» Provided material
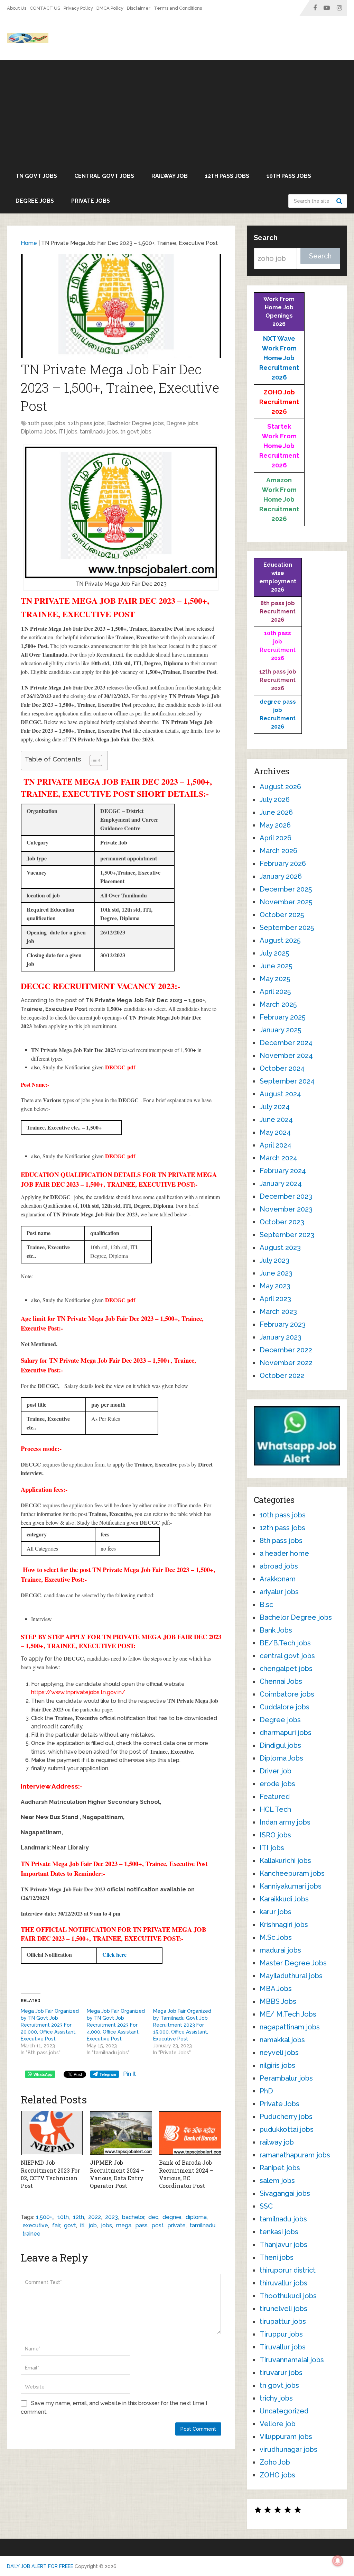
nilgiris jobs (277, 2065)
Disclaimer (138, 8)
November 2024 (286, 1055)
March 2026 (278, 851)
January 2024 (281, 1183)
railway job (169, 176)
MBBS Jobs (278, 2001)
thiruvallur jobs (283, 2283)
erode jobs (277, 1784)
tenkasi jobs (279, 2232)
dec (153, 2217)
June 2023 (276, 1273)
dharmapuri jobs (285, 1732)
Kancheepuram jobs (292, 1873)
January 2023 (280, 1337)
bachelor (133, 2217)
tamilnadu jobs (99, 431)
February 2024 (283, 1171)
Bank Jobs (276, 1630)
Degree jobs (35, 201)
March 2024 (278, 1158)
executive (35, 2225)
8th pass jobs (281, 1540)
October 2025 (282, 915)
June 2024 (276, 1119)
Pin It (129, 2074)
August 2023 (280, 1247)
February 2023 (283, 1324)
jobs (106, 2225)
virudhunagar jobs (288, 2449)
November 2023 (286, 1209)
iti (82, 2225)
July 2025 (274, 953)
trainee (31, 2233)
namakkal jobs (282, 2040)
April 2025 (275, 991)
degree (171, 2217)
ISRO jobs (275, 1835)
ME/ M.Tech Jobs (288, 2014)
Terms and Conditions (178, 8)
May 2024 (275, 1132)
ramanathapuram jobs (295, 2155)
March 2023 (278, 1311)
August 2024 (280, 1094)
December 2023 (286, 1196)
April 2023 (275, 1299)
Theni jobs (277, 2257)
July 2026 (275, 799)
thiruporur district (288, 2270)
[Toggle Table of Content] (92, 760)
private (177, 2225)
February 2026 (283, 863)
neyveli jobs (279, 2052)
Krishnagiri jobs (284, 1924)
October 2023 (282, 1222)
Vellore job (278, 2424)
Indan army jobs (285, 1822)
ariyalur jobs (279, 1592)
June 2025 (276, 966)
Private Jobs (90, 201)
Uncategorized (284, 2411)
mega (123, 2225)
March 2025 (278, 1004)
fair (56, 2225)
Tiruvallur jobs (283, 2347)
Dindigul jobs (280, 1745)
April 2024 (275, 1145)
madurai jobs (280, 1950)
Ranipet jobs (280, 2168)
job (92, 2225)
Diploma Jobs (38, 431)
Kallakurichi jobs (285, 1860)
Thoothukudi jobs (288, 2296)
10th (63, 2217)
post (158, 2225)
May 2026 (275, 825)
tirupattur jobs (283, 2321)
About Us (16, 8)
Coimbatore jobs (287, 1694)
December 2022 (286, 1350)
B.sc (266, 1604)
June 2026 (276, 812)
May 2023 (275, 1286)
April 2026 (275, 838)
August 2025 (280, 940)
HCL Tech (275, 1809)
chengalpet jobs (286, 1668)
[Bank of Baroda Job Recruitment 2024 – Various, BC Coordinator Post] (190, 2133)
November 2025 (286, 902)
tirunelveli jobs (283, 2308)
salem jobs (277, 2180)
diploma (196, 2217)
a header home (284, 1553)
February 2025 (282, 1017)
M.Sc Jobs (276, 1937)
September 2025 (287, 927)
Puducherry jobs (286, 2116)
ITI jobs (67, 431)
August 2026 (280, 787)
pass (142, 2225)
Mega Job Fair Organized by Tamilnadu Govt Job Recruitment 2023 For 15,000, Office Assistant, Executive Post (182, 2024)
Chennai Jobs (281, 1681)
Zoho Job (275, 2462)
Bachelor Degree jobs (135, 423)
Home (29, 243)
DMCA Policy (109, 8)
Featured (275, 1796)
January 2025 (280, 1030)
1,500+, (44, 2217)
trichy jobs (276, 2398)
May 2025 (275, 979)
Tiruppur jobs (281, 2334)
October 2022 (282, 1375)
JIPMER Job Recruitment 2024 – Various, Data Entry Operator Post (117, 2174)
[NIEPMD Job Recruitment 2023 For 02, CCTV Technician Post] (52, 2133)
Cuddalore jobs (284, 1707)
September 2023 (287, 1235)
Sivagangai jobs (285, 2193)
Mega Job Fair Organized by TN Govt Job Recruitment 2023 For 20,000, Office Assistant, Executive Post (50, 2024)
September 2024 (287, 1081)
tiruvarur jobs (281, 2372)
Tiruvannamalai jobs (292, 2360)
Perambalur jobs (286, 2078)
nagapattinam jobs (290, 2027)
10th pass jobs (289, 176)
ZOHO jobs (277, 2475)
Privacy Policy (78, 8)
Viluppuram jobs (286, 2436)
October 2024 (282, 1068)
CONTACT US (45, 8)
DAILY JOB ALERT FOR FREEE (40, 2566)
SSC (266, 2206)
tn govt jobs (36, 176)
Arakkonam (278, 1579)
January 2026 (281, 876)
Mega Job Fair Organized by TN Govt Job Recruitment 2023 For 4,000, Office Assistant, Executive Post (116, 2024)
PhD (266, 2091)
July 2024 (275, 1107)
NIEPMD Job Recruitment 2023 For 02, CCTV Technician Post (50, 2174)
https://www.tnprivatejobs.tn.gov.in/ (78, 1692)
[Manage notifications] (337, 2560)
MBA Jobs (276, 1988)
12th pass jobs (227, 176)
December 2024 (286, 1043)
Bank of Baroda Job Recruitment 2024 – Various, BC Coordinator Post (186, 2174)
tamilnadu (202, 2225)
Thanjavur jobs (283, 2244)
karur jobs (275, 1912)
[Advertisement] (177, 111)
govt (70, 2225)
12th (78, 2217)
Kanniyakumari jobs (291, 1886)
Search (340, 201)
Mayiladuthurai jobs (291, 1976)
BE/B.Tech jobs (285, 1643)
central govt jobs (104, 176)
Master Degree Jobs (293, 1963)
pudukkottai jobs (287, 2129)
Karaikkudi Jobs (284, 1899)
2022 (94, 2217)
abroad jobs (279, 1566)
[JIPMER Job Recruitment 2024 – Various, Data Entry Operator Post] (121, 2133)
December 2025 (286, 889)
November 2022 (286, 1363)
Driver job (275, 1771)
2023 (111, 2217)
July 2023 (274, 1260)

* * *

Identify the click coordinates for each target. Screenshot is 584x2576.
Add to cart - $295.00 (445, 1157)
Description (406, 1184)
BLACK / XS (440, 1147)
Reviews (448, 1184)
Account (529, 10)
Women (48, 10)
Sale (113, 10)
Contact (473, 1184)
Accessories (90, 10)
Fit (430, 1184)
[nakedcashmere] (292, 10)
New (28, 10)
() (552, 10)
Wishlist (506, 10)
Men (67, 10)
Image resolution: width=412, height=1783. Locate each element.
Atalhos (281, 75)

---

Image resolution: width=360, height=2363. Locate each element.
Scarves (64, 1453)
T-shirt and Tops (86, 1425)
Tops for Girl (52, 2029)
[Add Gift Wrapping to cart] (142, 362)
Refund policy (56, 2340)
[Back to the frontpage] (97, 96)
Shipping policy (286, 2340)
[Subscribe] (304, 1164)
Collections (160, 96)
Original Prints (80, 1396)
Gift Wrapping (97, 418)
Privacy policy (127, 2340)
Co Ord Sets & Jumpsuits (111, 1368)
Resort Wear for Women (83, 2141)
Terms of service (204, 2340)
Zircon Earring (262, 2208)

» Exercise
From the records above, repeat exactly the lines from the one with "December 2023 (286, 1196)" through the one with "Indan army jobs (285, 1822)", both included.

» Response for this exercise
December 2023 (286, 1196)
April 2023 (275, 1299)
Theni jobs (277, 2257)
July 2026 (275, 799)
thiruporur district (288, 2270)
[Toggle Table of Content] (92, 760)
private (177, 2225)
February 2026 (283, 863)
neyveli jobs (279, 2052)
Krishnagiri jobs (284, 1924)
October 2023 (282, 1222)
Vellore job (278, 2424)
Indan army jobs (285, 1822)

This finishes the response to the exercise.